Silberpfeil und Strandwagen

40.000 Zuschauer kamen und bewunderten bei Schloss Dyck 5.000 Oldtimer, darunter höchstseltene und längst verschollen geglaubte Exemplare.

Jüchen. 5.000 Oldtimer, 40.000 Besucher. Bei diesen dritten Classic Days in Jüchen wird an jeder Ecke des Schlosses Dyck nur über eines gesprochen: alte Autos. "Unglaublich", schwärmt Irene Annies, "früher waren die Autos einfach schöner."

Bei den "Racing Legends" demonstrieren die Wagen, was den Rennsport früher ausmachte. Mit sattem Motorensound starten 120 Fahrzeuge in Gleichmäßigkeitsrennen oder Demonstrationsläufen. Jochen Maas steuert den Benz 1908, mit dem Christian Lautenschläger den Grand Prix von Dieppe gewonnen hatte. Der Rennwagen, angetrieben von einem Vierzylindermotor mit 12,4 Litern Hubraum und 120 PS, ist ein Highlight am Schloss.

Dabei ist auch Hans Hermann, der zahllose Rennen mit Graf Berghe von Trips bestritt. Der 80-Jährige fährt "seinen" Mercedes W196, in dem er schon 1954 saß. Der Silberpfeil erreicht 290 Stundenkilometer. Am Rundkurs schaut Doris Meuter den Rennwagen entgegen. "Wunderbar! Sogar den dreirädrigen Tempowagen Austen Healey habe ich gesehen. In dem bin ich als Kind mit meinem Vater gefahren, eine Flasche Wasser im Gepäck, um den Motor zu kühlen", erzählt sie lachend.

In Erinnerungen schwelgen auch die Besucher des Concours d’Élégance im Schlosspark. 84 Fahrzeuge präsentieren sich auf der Orangeriehalbinsel. Jan de Boer ist mit seinem Rolls Royce Silvercoast dabei: "Es ist eine Ehre, mein Auto hier zeigen zu dürfen", sagt der Recklinghausener, ohne seine polierende Hand vom cremefarbenen Gehäuse zu nehmen.

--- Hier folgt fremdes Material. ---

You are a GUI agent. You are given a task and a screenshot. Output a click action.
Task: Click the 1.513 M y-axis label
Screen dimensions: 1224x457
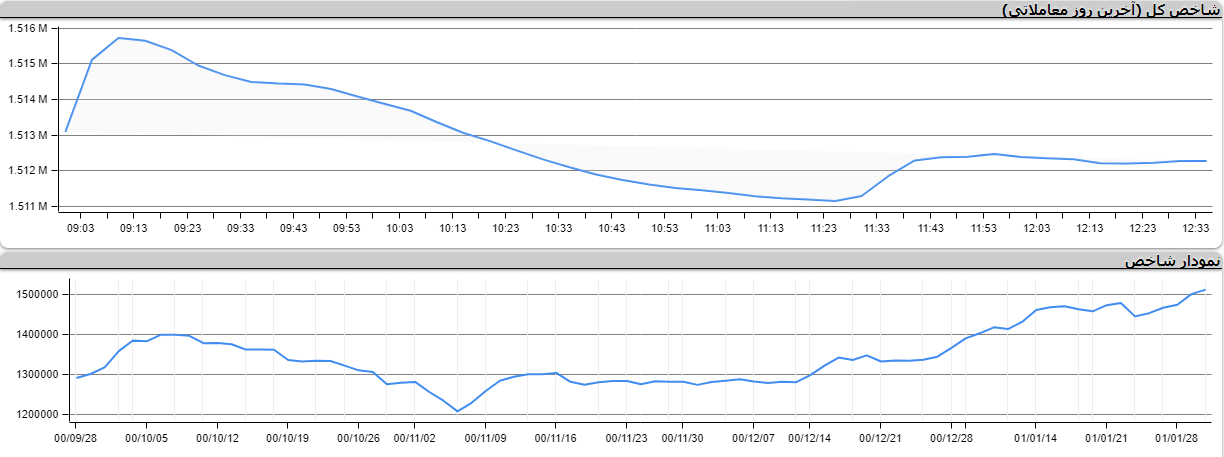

Ein Siebeneinhalb-Liter-Motor verhilft der Edelkarosse von 1914 zu 90 Stundenkilometern. Unter dem Einstieg des Oldtimers mit roten Ledersitzen ein eingebauter Werkzeugkasten. Und dann die Hupe: In glänzendem Silber thront ein kiloschwerer Kobra-Kopf über dem Vorderrad. "Fragen Sie nicht, wie viel ein Liebhaber in sein Auto investiert. Es kann Ausmaße annehmen, die manch einer nicht nachvollziehen kann", meint de Bours schmunzelnd.

In einem Auto der Wirtschaftswunderzeit sitzt Simone Herfurtner mit Spitzenhandschuhen und einem Kleid, das an die Gesellschaft namhafter Badeorte von einst erinnert. "Der Jolly Strandwagen galt als Badetasche der Reichen", berichtet die Neusserin. Nur 100 Stück des 24- PS-Autos mit geflochtenen Korbsitzen gibt es noch.

Den einzigen Wagen seiner Art zeigt Günther Viegener aus Siegburg: "Diesen NAG Protos von 1908 fand eine Bekannte bei Ausgrabungen unter ihrem Haus." Ein früherer Hausbesitzer muss den Wagen während des Kriegs versteckt haben. Viegener hat ihn komplett zerlegt und wieder aufgebaut. 80.000 Euro wurden ihm schon für das Einzelstück mit einem Sieben-Liter-Hubraum geboten.

Veranstalter Eicke Schüürmann ist zufrieden mit den dritten Classic Days: "Mit so vielen historischen Autos sind wir wohl das größte Automuseum der Welt." Mit 40.000 Zuschauern an zwei Tagen.